Google Art Project puts museums on street view, creates virtual Rothkos
The experience of virtually strolling through museums has many of the same pleasures (and problems) as using Google Maps Street View
- http://clatl.com/atlanta/ImageArchives?by=1223504
- Check out that Rothko on the right. Oh. Wait. Nevermind.
The latest project from the folks at Google (aside from rigging up Twitter access for the folks in Egypt) gives you access to the halls of museums from around the world. Feel like checking out the "Victorian Spectacle" room in The Tate Britain? Take a gander. Have you always wanted to walk the Hall of Mirrors in Versailles? You can kind of do that. Curious about the permanent collection at Museum Kampa in Prague? Apparently, it is pretty great.

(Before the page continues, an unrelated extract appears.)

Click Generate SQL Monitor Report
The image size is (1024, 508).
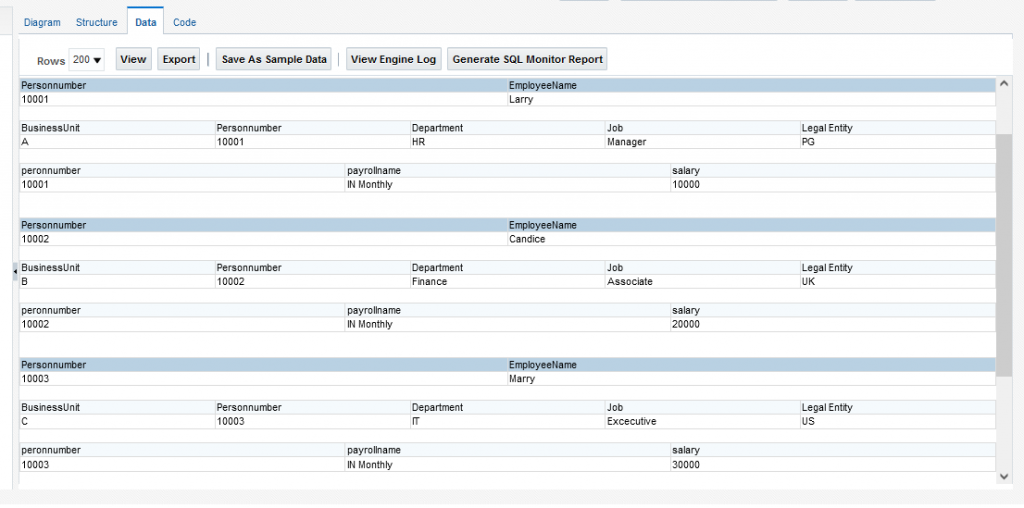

In practice, the experience of virtually strolling through museums has many of the same pleasures (and problems) as using Google Maps Street View. You can instantly be thousands of miles away, looking at a Van Gogh alongside a Rousseau alongside a Gauguin, and decide that you'd like to take a closer look at the brush strokes on "The Starry Night." Thanks to "gigapixel" technology, a closer look can take you all the way to a microscopic view of hairline fractures in the paint. When something catches your eye across the room, though, you might try to slide over in a rush of choppy, morphing 3D vectors only to feel like your virtual neck is stuck in the wrong virtual position and you can only look at the damn virtual painting at some cockeyed angle.
That problem aside, the project is off to an admirable start, including works from 17 museums in 9 countries. The online collections are heavy on older works that (presumably) have less copyright issues than contemporary work. Some museums, like MoMA, only have a single gallery available right now, while others seem to have opened up a large portion of their collections. In the case of rooms where a single work hasn't been cleared for the project, Google has either blurred out the painting (just like those houses in Germany) or replaced them with work by Mark Rothko. We can't tell exactly which. You can find our more at Google Art Project.